Семь лет ему. Он сероглаз, худ и очень сильно загорел за летние месяцы. Загорелость его лица и шеи особенно заметны оттого, что несколько дней назад его остригли наголо и все участки кожи, которые были покрыты волосами, теперь выглядят белыми.
Напротив него ссутулилась над бумагами женщина, рано увядшая, некрасивая лицом. Она непрерывно пишет в серых конторских книгах.
– Тетя, – наконец произносит мальчик, – можно мне послушать музыку?
– Ты хочешь на репетицию? – спрашивает она, не прекращая работы.
– Очень.
Женщина снимает очки и устало смотрит на мальчика.
– В прошлый раз репетировали Шостаковича. Эта музыка не для детского восприятия.

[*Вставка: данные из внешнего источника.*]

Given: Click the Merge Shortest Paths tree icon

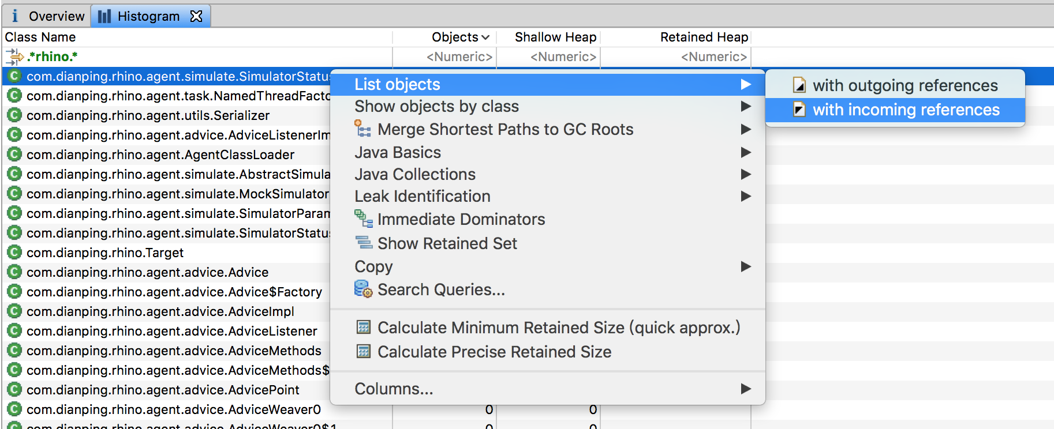Looking at the screenshot, I should pyautogui.click(x=362, y=129).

– Я люблю ее слушать, тетя.
– Хорошо, – уступает она. – Но ты опять будешь сидеть на хорах у стенки, потому что в партере тебя могут увидеть. Ты ведь знаешь, на репетициях нельзя находиться посторонним.
– Меня никто не заметит, – обещает мальчик.
Женщина – тетка мальчика, двоюродная сестра его матери. Когда матери не с кем его оставить, мать приводит мальчика в филармонию, где тетка работает бухгалтером, чтобы тетка за ним присмотрела.
Они идут по коридору, через лестничную площадку, мимо железной шахты лифта, проникают за бархатную занавеску, останавливаются, но лишь на секунду, тетка толкает невидимую дверь, и мальчик оказывается в желанном мире.
– Садись! – шепчет тетка, подпихивая его к длинному дивану возле стены.
И на цыпочках, как бы умаляя себя, крадучись уходит.
Вот он – под ним, перед ним, над ним, – этот великолепный торжественный зал с мраморными колоннами, серебряным органом, рядами красных кресел и высоким сводом! Но мальчик не усаживается на диван, как было ему наказано; огибая зал по периметру, он идет по упругим бесконечным коврам, совершенно скрадывающим шаги.
На пустых хорах темно. Внизу ярко освещена сцена. За пультом органа – органист. Музыканты одеты не в черные концертные фраки, а в будничную одежду. Они о чем-то переговариваются, спорят, внезапно разругались друг с другом. Оглушительный звонкий хлопок – падение на пол пюпитра. Тишина.
И сразу…
Звучание органа!
Музыка.
Она плавно отделилась от тишины, поднимается ввысь, постигая свободу, заполняя глубокий сумрак зала.
Мальчик один на хорах; вся ее светоносная мощь обращена на него. Он ли внутри нее или она в нем? Что-то переменилось в мире. Он смущен, взволнован. Его пальцы жаждут осязать земное, что музыке не принадлежит. Он трогает холодный мрамор колонны.